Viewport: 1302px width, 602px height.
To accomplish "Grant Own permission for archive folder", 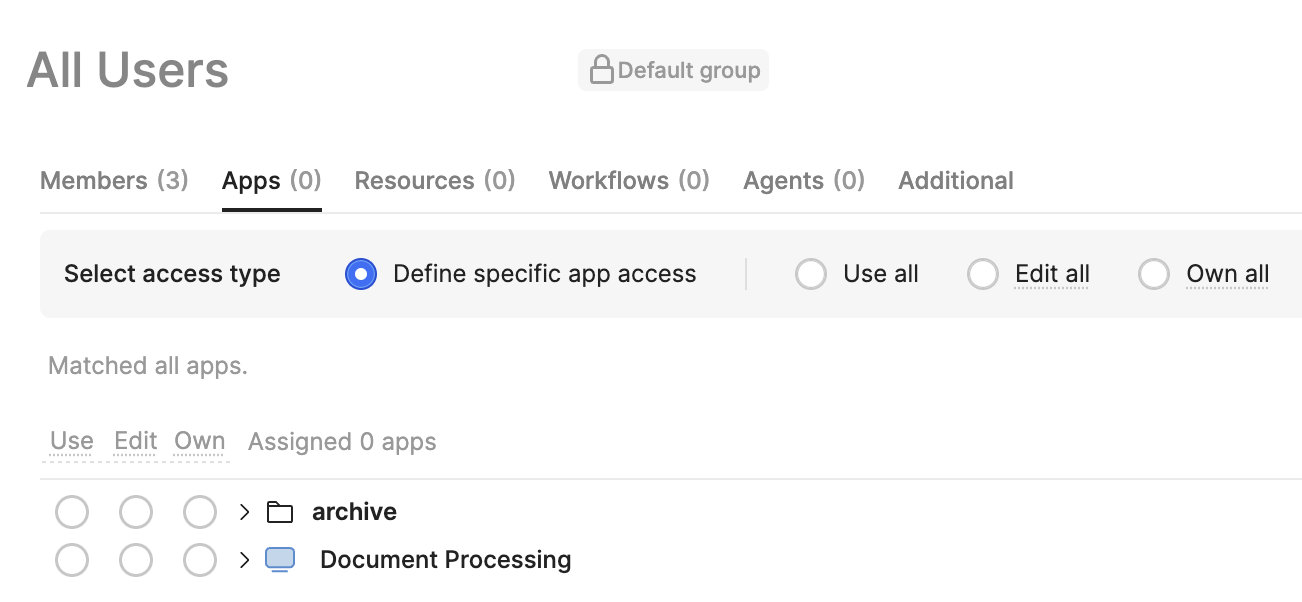I will click(x=200, y=512).
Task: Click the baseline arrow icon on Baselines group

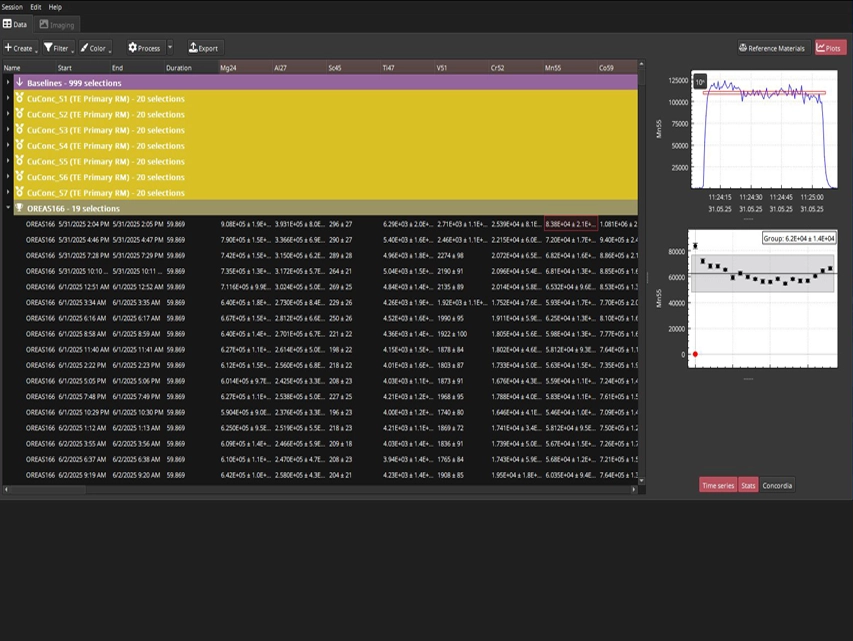Action: [19, 82]
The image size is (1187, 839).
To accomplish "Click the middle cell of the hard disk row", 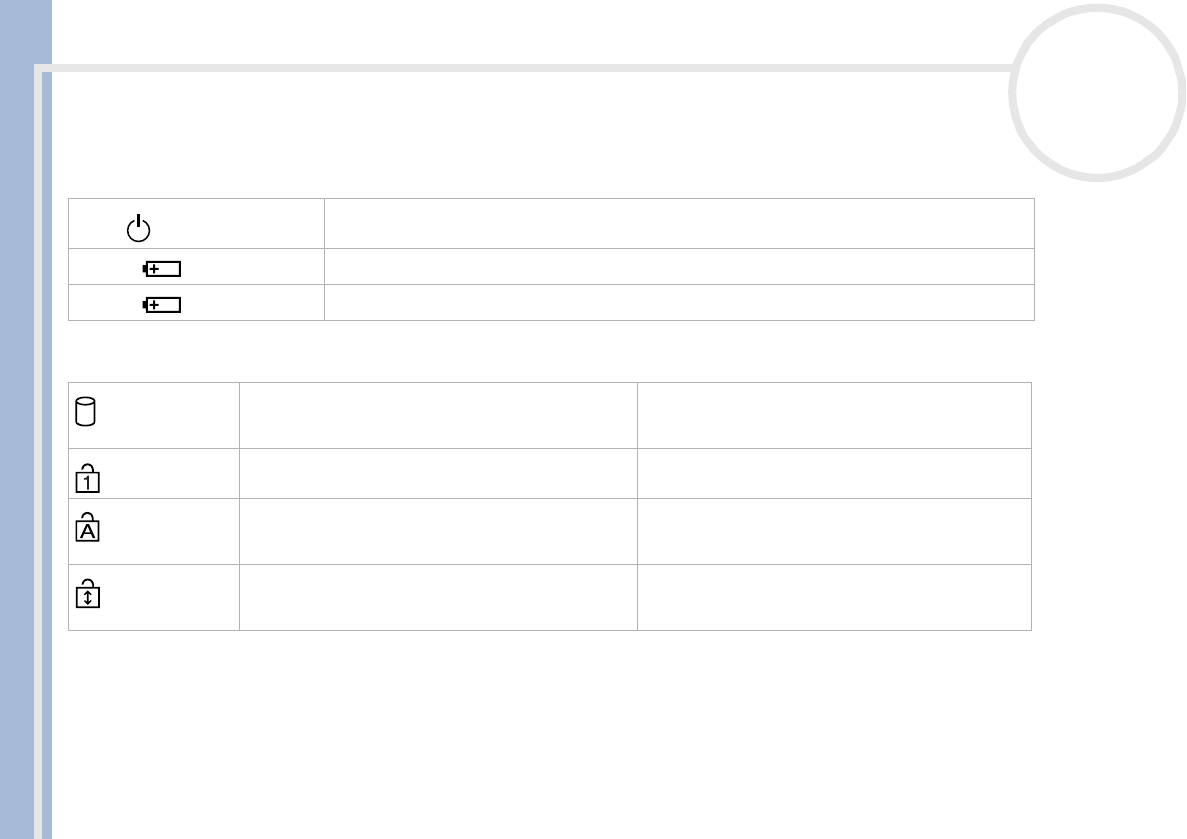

═══

*Directions:*
Every line from the one holding "The image size is (1187, 839)." to the last line of the listing above, inclusive, must appear exactly as written, and no picture may appear.

*Result of the exercise:*
The image size is (1187, 839).
To accomplish "Click the middle cell of the hard disk row", 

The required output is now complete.